| EXERCISE MATERIALS |

┄┄┄┄┄┄

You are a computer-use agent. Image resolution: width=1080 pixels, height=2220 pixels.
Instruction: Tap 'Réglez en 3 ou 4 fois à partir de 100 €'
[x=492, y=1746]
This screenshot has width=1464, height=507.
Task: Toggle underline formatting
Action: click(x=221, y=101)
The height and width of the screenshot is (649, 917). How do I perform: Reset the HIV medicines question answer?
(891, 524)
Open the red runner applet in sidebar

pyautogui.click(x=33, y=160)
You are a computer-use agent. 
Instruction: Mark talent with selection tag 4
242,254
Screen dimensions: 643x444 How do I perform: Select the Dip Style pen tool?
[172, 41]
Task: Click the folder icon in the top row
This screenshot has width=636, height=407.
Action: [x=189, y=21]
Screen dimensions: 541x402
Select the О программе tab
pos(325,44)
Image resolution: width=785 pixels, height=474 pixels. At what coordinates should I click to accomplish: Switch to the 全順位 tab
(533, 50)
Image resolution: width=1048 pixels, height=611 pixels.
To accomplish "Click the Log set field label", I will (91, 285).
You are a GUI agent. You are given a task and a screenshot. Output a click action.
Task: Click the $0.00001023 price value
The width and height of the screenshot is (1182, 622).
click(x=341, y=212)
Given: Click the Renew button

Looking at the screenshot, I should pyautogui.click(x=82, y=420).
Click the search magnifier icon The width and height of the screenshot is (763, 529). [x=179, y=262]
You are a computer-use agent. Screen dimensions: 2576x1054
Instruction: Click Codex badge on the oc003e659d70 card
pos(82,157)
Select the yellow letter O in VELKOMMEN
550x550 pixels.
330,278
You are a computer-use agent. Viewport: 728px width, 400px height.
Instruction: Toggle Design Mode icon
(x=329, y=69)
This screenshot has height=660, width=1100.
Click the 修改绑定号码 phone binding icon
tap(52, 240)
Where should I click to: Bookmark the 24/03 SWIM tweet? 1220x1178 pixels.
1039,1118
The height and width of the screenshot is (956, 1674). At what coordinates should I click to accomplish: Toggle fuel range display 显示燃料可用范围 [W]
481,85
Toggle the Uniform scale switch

┄┄┄┄┄┄

Your answer should be an exact copy of the lines from the one with "You are a computer-use agent. Screen" through the end of the material, with no other lines.

You are a computer-use agent. Screen dimensions: 2576x1054
Instruction: Click Codex badge on the oc003e659d70 card
pos(82,157)
Select the yellow letter O in VELKOMMEN
550x550 pixels.
330,278
You are a computer-use agent. Viewport: 728px width, 400px height.
Instruction: Toggle Design Mode icon
(x=329, y=69)
This screenshot has height=660, width=1100.
Click the 修改绑定号码 phone binding icon
tap(52, 240)
Where should I click to: Bookmark the 24/03 SWIM tweet? 1220x1178 pixels.
1039,1118
The height and width of the screenshot is (956, 1674). At what coordinates should I click to accomplish: Toggle fuel range display 显示燃料可用范围 [W]
481,85
Toggle the Uniform scale switch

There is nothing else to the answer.